Labour's 14-year leadership of Birmingham City Council ends as several parties pick up seats and remaining recounts leave the chamber with no single majority

The local election in Birmingham produced a fragmented result that ended 14 years of uninterrupted Labour leadership. Counting was stopped late on Friday with two of the 101 council seats still to be decided, and the returning officer confirmed the process would resume on Monday.
At the paused stage the breakdown showed Reform UK on 22 seats, the Green Party on 19, Labour on 17, Conservatives on 16, independents on 13 and the Liberal Democrats on 12. None of these tallies reached the 51 seats required for a majority, producing what is commonly described as no overall control—a situation in which no single party can govern alone.
The aftermath has opened an uncertain period for the city. Senior Labour figures reacted with regret: Home Secretary Shabana Mahmood, MP for Birmingham Ladywood, described the evening as a serious setback for her party and reiterated the prime minister’s message that improvement was needed.
Meanwhile the citywide reaction ranged from elation among successful challengers to concern from residents about local services disrupted during the campaign, notably the lengthy dispute over refuse collection that left bins piled up in neighborhoods and prompted widespread complaints.
How the council map was reshaped
The election saw a broad dispersal of support across several groups rather than a swing to a single alternative. The rise of Reform UK and the Green Party, together with gains by independents and the Liberal Democrats, produced a five-way split on the chamber. Observers note this fragmentation reflects local grievances, national trends and targeted campaigning in particular wards. The result means the council will need either a multi-party arrangement or a minority administration to carry decisions, and the coming days will be consumed by negotiations about leadership and priorities for the city.
Ward-level upsets and recounts
Certain wards proved decisive and dramatic. Several contests were extremely tight, with at least one seat decided by a single vote after recounts. The undeclared ward of Glebe Farm & Tile Cross was understood to have undergone multiple recounts before the pause. The returning officer, Rob Connelly, confirmed the count would restart on Monday to finalise outstanding results. Such recounts—essentially a repeated tabulation to ensure accuracy—are an important safeguard in close races but they also delay the formation of a functioning administration.
Notable narrow finishes
Across the count, a handful of wards produced razor-thin margins that proved pivotal to the overall picture. In some places independent candidates and smaller parties displaced long-serving incumbents, signalling local shifts that may not be visible in national tallies. These micro-level swings contributed directly to Labour losing enough seats to forfeit control, even where the party retained significant pockets of support. For voters and party organisers alike, the message was that small margins can have large consequences in the composition of a council.

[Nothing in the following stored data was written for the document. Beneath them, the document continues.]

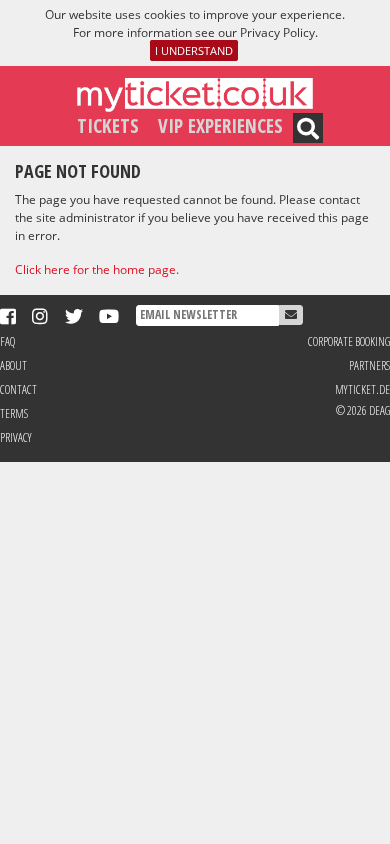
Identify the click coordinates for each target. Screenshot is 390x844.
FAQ (7, 341)
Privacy (16, 437)
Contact (18, 389)
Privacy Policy (277, 32)
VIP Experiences (220, 125)
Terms (14, 413)
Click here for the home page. (97, 269)
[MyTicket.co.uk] (195, 93)
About (13, 365)
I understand (194, 50)
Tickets (108, 125)
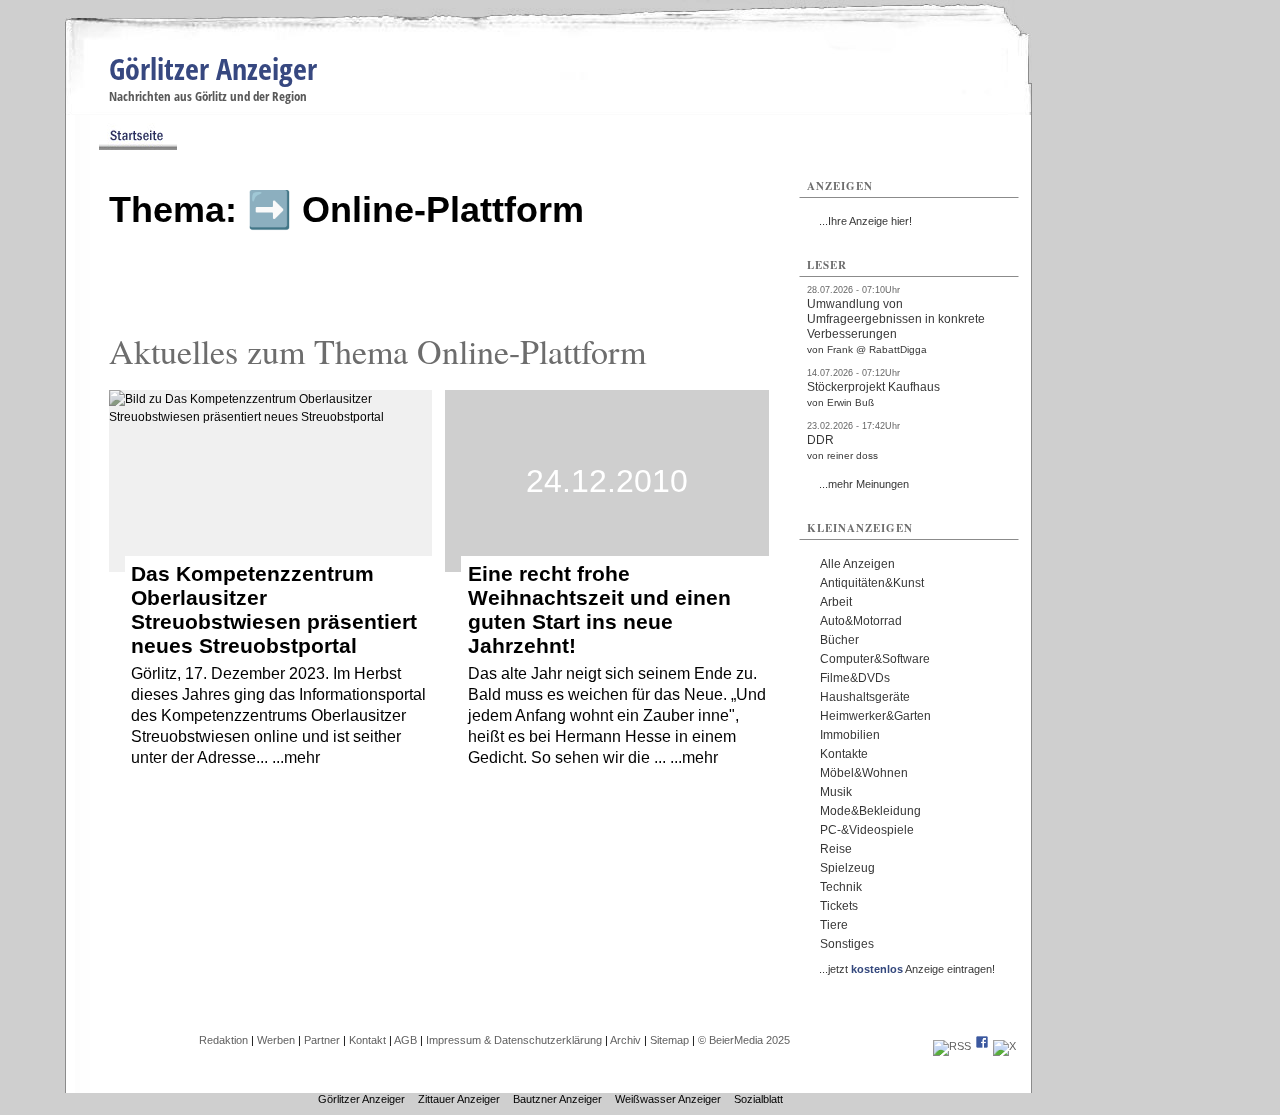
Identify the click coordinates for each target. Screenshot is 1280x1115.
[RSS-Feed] (952, 1046)
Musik (836, 792)
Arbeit (836, 602)
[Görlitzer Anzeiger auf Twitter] (1004, 1046)
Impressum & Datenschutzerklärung (514, 1040)
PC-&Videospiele (867, 830)
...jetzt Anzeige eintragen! (907, 969)
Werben (276, 1040)
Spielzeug (847, 868)
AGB (405, 1040)
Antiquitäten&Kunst (872, 583)
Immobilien (850, 735)
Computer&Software (875, 659)
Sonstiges (847, 944)
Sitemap (669, 1040)
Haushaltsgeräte (865, 697)
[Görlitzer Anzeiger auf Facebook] (982, 1046)
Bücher (839, 640)
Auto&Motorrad (861, 621)
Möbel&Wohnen (864, 773)
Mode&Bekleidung (870, 811)
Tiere (834, 925)
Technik (841, 887)
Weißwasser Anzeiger (668, 1099)
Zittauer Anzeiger (459, 1099)
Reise (836, 849)
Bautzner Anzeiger (557, 1099)
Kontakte (844, 754)
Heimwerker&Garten (875, 716)
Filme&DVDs (855, 678)
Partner (322, 1040)
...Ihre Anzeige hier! (865, 221)
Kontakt (367, 1040)
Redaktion (223, 1040)
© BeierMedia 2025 (744, 1040)
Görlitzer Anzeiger (213, 68)
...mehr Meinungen (864, 484)
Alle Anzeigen (857, 564)
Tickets (839, 906)
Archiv (625, 1040)
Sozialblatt (758, 1099)
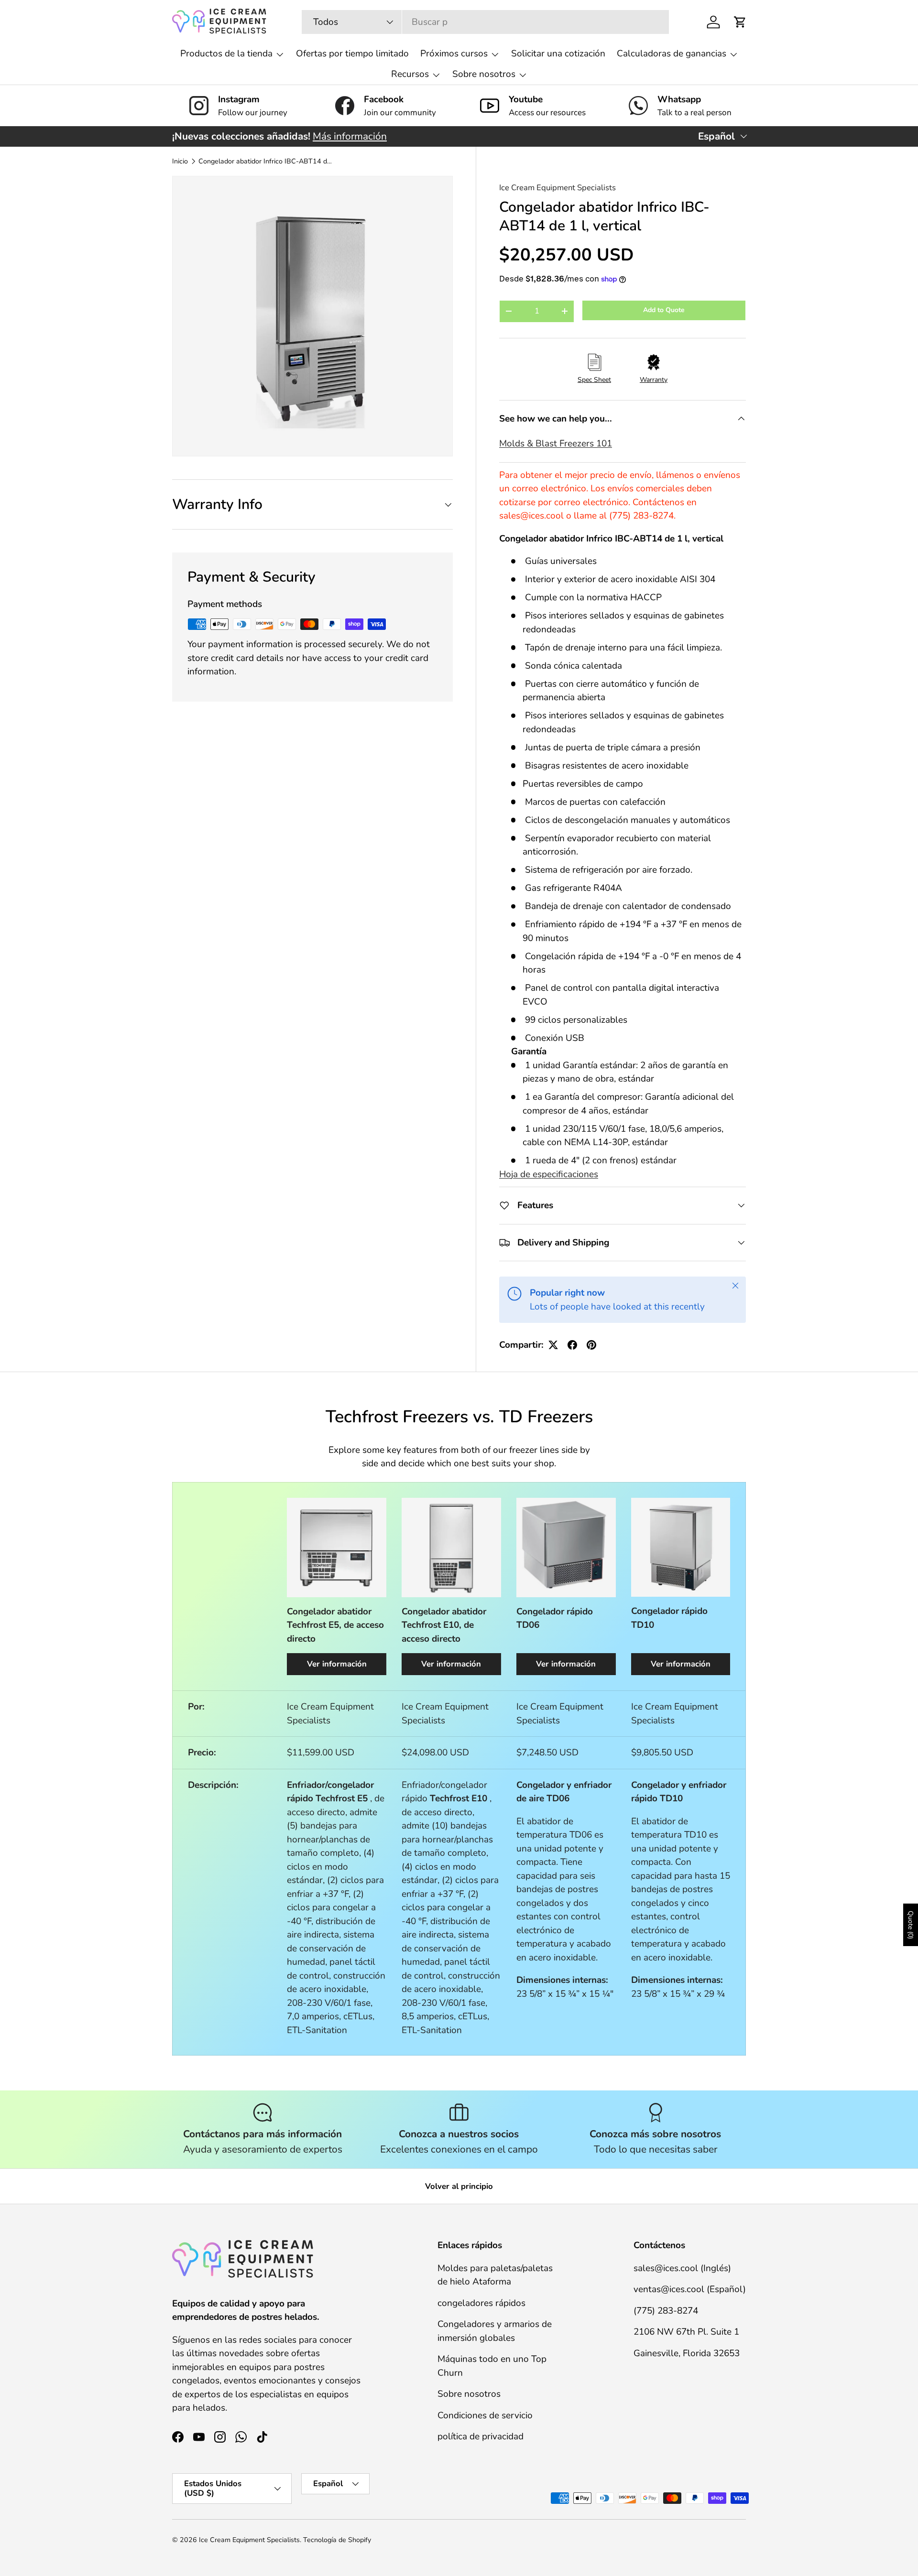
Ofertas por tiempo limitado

Service pressures and political consequences
The election outcome arrives against the backdrop of an extended dispute involving refuse workers, which had left rubbish accumulating on streets and fuelled public frustration. Outgoing council leader John Cotton, who faced a difficult night at the count, urged his successor to prioritise resolving that dispute, noting he had recently proposed terms he believed could end the strike. The dispute, lasting more than a year, had been a visible local issue and is likely to feature prominently in any post-election bargaining about council priorities and budget choices.
What happens next
With the council technically hung, parties must now weigh options: form a coalition, agree confidence-and-supply arrangements, or allow a minority administration to attempt governance. Practical questions also include who will lead the council and how urgent operational matters—such as the outstanding refuse dispute—will be advanced while negotiations continue. The pause in counting reflects the care required in close contests, but it also extends a short period of political limbo for a city now facing a five-party split on its governing body.
Closing perspective
Ultimately, Birmingham’s result underlines how local issues and tight ward battles can reshape control even after long periods of single-party rule. The combination of Reform UK, the Green Party, Labour, the Conservatives, independents and the Liberal Democrats has produced a council without a clear majority, leaving residents and politicians to navigate a new and more fragmented political landscape in the days ahead.